DESIGNER'S ROOM vol.3 NISSAN SKYLINE CROSSOVER 渡辺誠二(2/4)
- 筆者: マリオ 二等兵
- カメラマン:島村栄二
ラグジュアリーなクーペと、ラグジュアリーなSUVとのパーフェクトフュージョン、完璧に調和されたもの、というイメージで作ってきたとのことですが、SUV車に与えられがちな、いわゆるクロカン4WD的な無骨さはあまり感じられません。これも意図的なものですか?
スカイラインらしいパフォーマンスの表現に加えて、強調したのはエレガンスです。
無骨なクロカン的雰囲気は、あえて一切入れませんでした(笑)。ただし、やはりこういうスタイルのクルマだと、時にはオフロード走行に駆り出される場合もあり得ますので、悪路における走破性能はしっかりと確保しています。
実際、アメリカで先行して発売したインフィニティEXでは、4WDを選ばれる比率がかなり高くなっていますからね。決して見た目だけのシティユースオンリーのクルマではありません。
多くのSUVユーザーさんは、砂漠などの実際に本格的なSUVが求められる場所へ行くわけではないですが、「イザという時には少々の悪路でも走行できる」という潜在性能に対する期待は抱いていますからね。

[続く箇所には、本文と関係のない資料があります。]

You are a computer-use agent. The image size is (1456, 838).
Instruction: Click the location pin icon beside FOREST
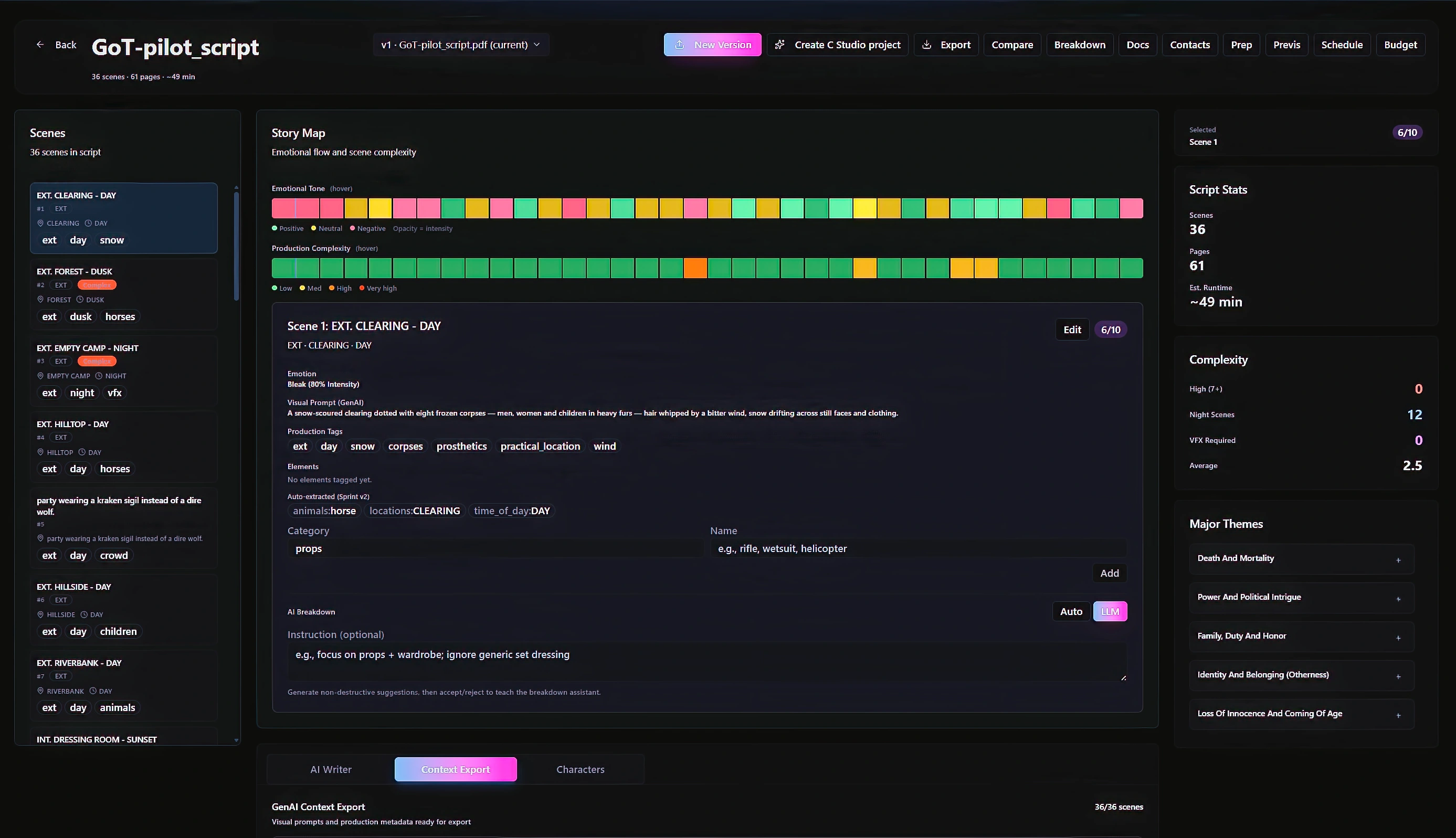40,299

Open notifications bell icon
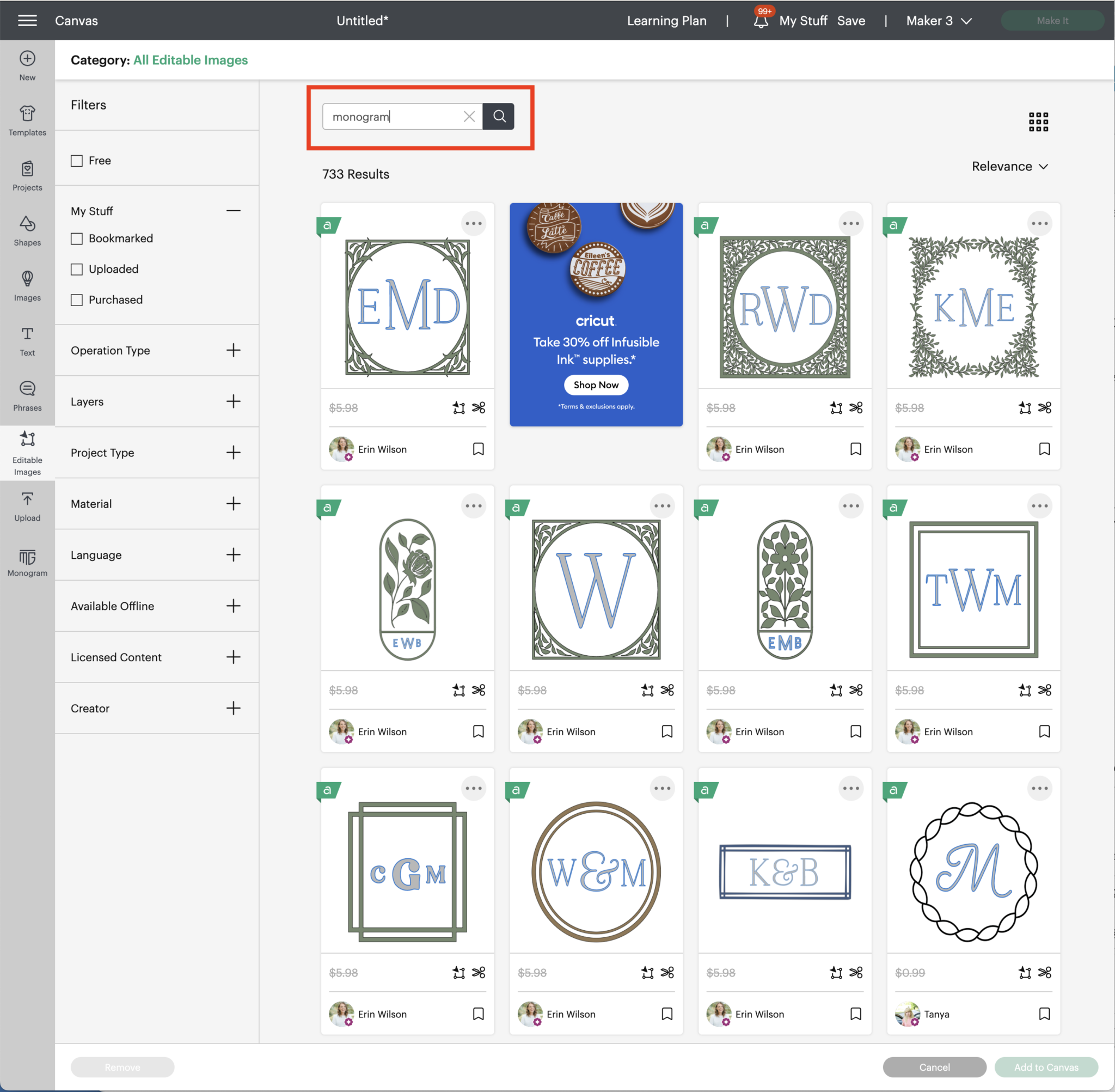760,21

クロスオーバーは、SUVならではの見晴らしの良さと、どこへでも行けそうな多様性に加えて、クーペの持っている非日常的な自分を演出できる魅惑的な要素を同時に表現できるデザインとしました。
クーペをそのまま持ち上げて、という安直な発想ではなく、ちゃんと4枚ドアがあって、人や愛犬がゆったりと乗れて、長距離でも乗員みんなが寛げると言う点にも当然注力しました。
スカイラインはセダンがプロフェッショナルなビジネスライク、クーペはスポーツ、そしてクロスオーバーはフリーダムという、それぞれの個性に合わせたイメージを演出することに成功していると思います。内装については、基本的な造形はスカイラインのものを踏襲していますね。シート表皮などの素材はグレードアップしていますが。
内装でも、走るマシーン的なコックピット感覚よりはむしろ大人の遊び心をくすぐる様な魅惑的で上質な空間を目指しました。
新しいジャンルのクルマとして、スカイラインというブランドをより拡張していくため、乗れば、今までとは違った新しい生活を想像してもらえるような雰囲気を高めています。
ところで、近年の日産車を見ていると、車種のジャンルを問わず、総合的なデザイン力は一歩抜きん出ているように思えてなりません。御社はデザイナーさんの数が他社よりも多い、というイメージがありますが。
日産ブランドとしての一貫性と、日産デザインとしてのダイバシティというテーマを掲げています。
マーチのような小型車から、大型の高級車、そしてGT-Rのような特殊なスポーツカーまで、ラインナップは多様性に富んでいるので、様々な個性をもったデザインが生まれ、それをまた統制していく必要もあります。ですから自ずとある程度の人員が必要になってきます。